Jerome Kagan (Newark, New Jersey; 1929) es un destacado psicólogo norteamericano. Profesor emérito de Harvard University, es considerado pionero de la llamada psicología del desarrollo. Aparece en el sitio 22 en el listado de los psicólogos más eminentes del siglo XX elaborado entre 1,725 miembros de la American Psychological Society –el ranking lo encabezan Skinner, seguido por Jean Piaget y el mismísimo Sigmund Freud–. Kagan, un científico acostumbrado a indagar tramos de verdad por medio de la acumulación y análisis de datos duros, establece que uno de los obstáculos, al parecer insalvable, para comprender los diversos estados de la psique humana es que quienes los atestiguan o incluso quienes los experimentan para comunicarlos a los estudiosos tienen que recurrir al lenguaje, y ahí es donde cualquiera se topa con pared, pues “resulta problemático confiar en las palabras para una imagen exacta de la realidad”. Y para explicar el planteamiento, toma palabras prestadas de una literata, Virgina Woolf:
Las palabras […] son la más salvaje, libre, la más irresponsable, la más inenseñable de todas las cosas […] son altamente sensibles, y fácilmente se incomodan […] odian ser útiles, odian hacer dinero […] odian cualquier cosa que les estampe un significado o las confine a una actitud, pues su naturaleza es cambiar.
Después de algunos googlazos afortunados, encuentro que la cita proviene de un pequeño ensayo de 1927, “Gajes del oficio” –el cual puede leerse en La muerte de la polilla y otros ensayos, de Virginia Woolf. Buenos Aires, La Bestia Equilátera, 2012).
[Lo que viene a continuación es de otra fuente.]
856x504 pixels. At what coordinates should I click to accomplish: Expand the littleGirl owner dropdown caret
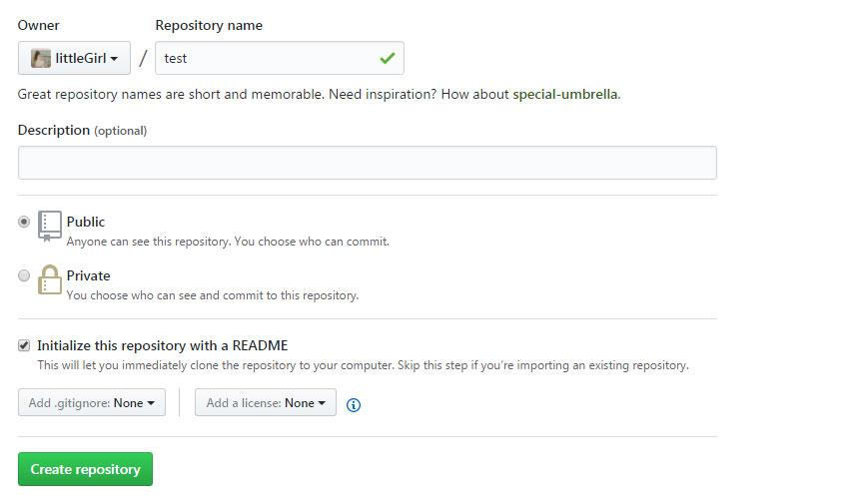(114, 59)
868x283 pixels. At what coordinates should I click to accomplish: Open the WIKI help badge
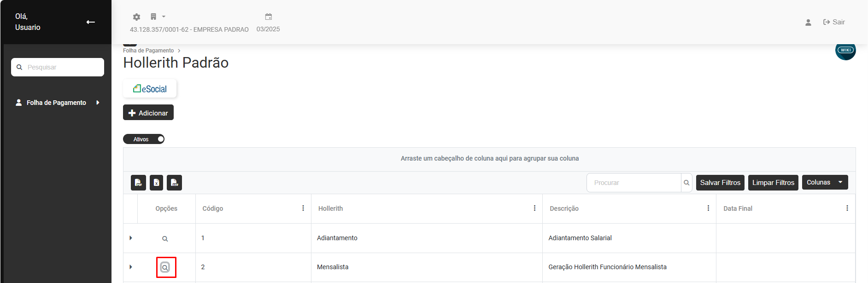click(845, 50)
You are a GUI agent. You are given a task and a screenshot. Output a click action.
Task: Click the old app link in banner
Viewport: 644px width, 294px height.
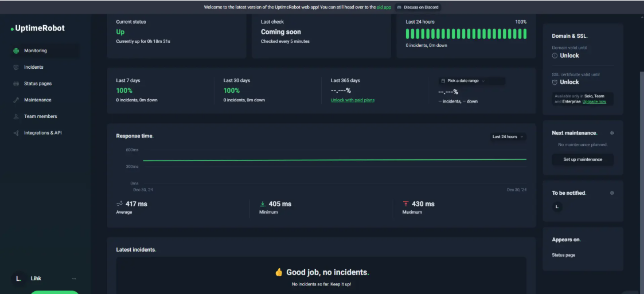(384, 7)
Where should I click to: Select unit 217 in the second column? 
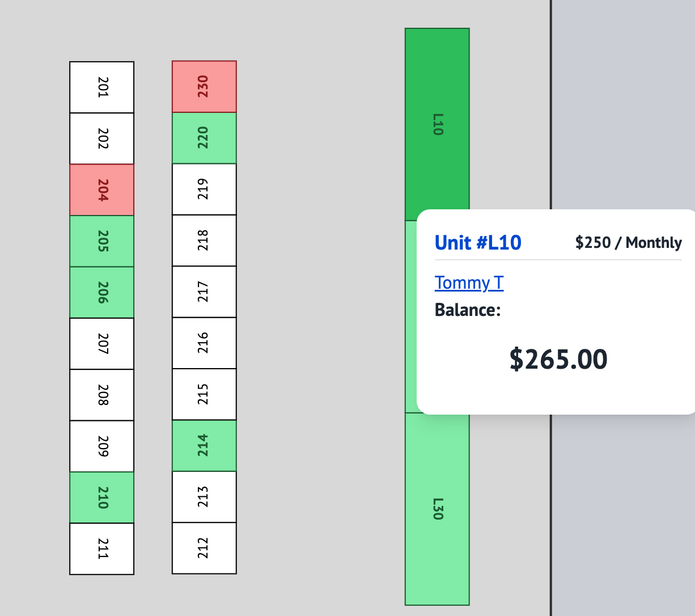click(204, 292)
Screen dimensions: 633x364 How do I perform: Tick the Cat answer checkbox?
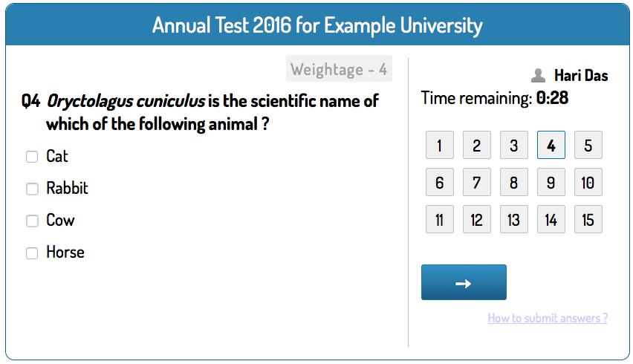pyautogui.click(x=32, y=157)
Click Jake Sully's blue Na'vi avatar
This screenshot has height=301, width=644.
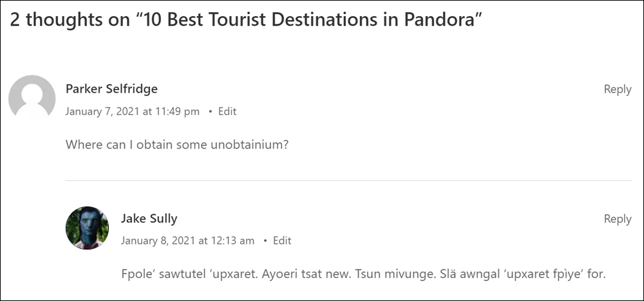(87, 228)
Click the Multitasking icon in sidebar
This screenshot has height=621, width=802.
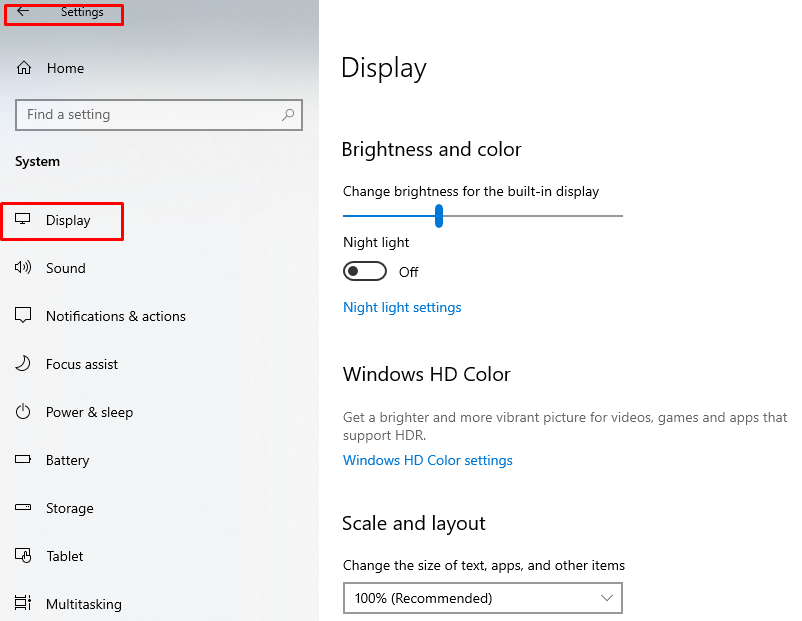click(x=23, y=603)
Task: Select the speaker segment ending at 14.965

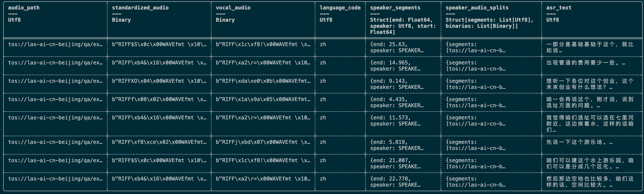Action: tap(395, 66)
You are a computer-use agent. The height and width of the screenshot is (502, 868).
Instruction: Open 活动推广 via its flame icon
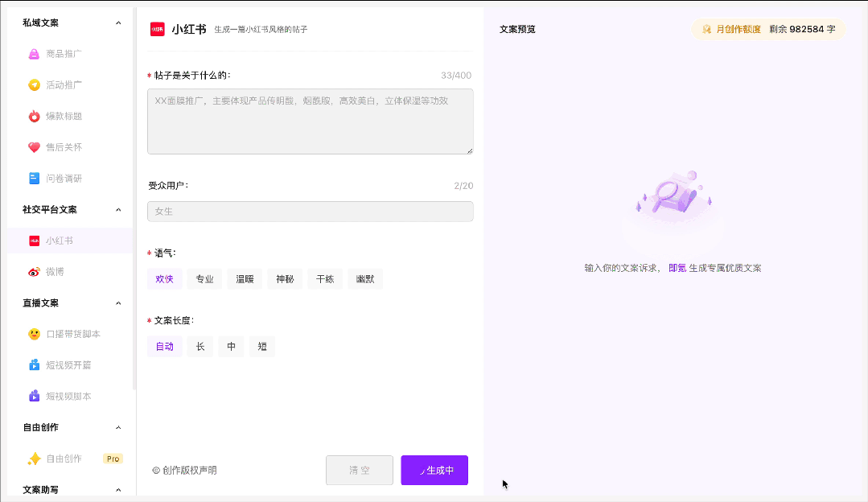(x=34, y=84)
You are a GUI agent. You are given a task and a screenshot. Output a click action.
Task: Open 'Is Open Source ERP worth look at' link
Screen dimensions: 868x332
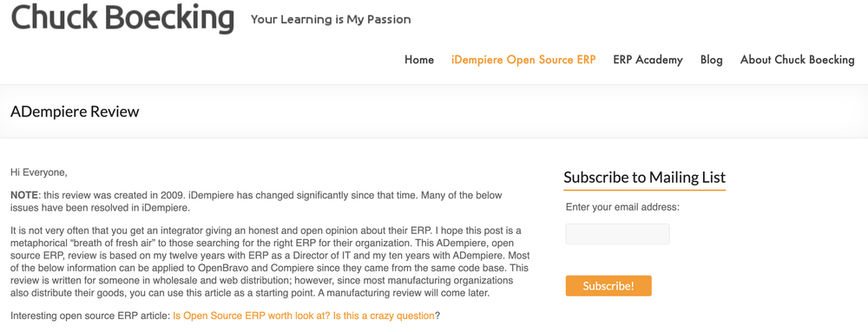point(303,316)
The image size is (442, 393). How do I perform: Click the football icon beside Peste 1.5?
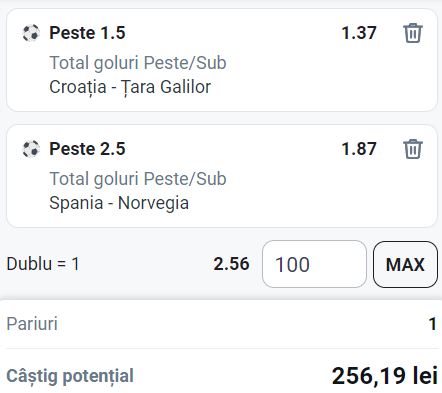point(31,33)
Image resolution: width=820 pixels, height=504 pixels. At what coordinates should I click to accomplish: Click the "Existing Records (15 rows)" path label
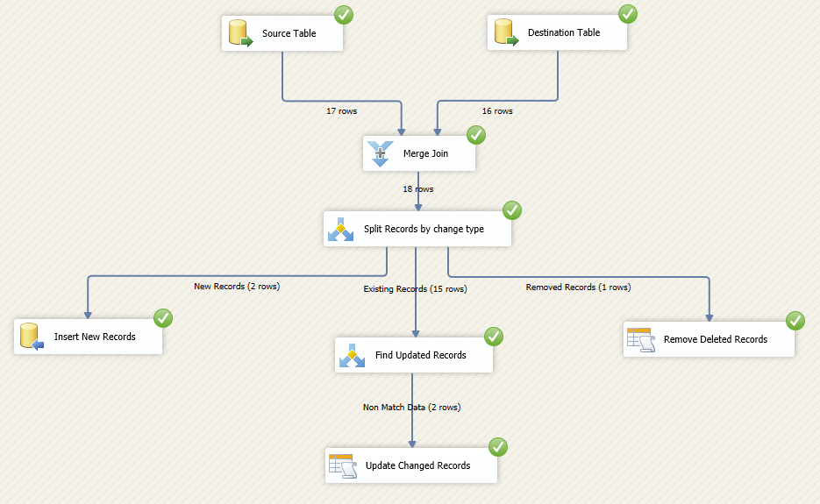coord(415,288)
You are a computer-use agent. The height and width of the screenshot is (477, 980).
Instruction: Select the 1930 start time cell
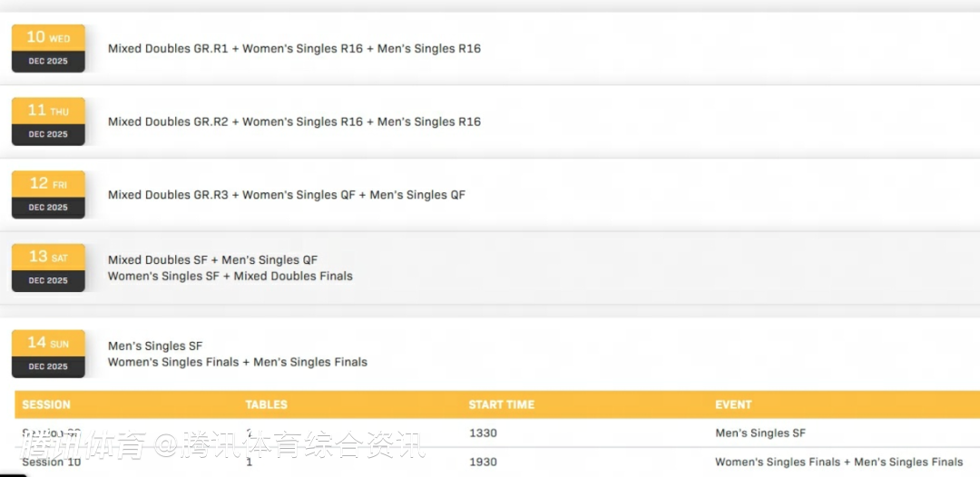pos(483,462)
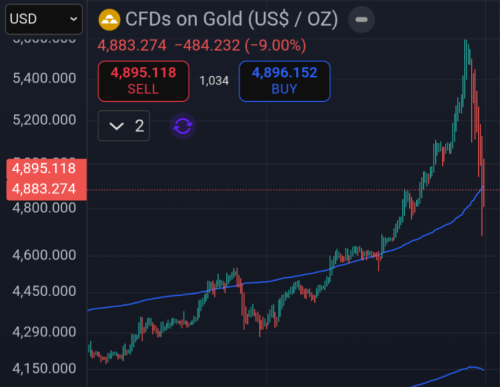The height and width of the screenshot is (387, 500).
Task: Click the blue BUY 4,896.152 button
Action: pyautogui.click(x=285, y=81)
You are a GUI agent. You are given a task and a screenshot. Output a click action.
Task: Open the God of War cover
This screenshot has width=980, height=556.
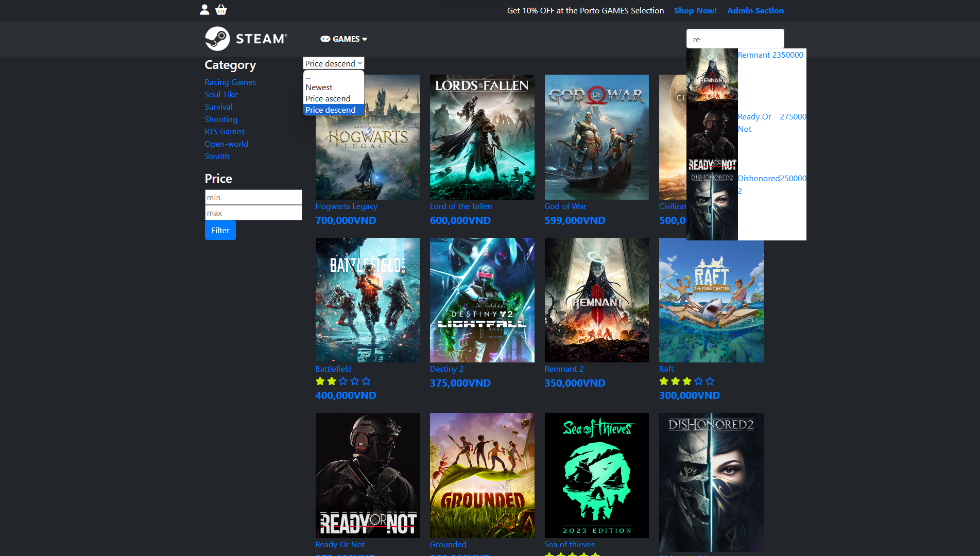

Sobre las palabras, la Woolf también dice:
Intentar establecer alguna clase de ley para estas vagabundas incorregibles es peor que inútil. El único límite que podemos ponerles son unas pocas e insignificantes reglas gramaticales y ortográficas. Lo único que podemos decir de ellas […] es que al parecer les gusta que la gente piense y sienta antes de emplearlas; pero que piense y sienta no respecto de ellas, sino de alguna otra cosa diferente. Son extremadamente sensibles y se ofenden con suma facilidad. O les gusta que se discuta su pureza o su impureza. […] Las palabras también son extremadamente democráticas; creen que cualquier palabra es igual de buena que otra, que las palabras incultas son tan buenas como las cultas y las no educadas como las educadas […] Tampoco les gusta que las levanten con la punta de la pluma y las examinen por separado.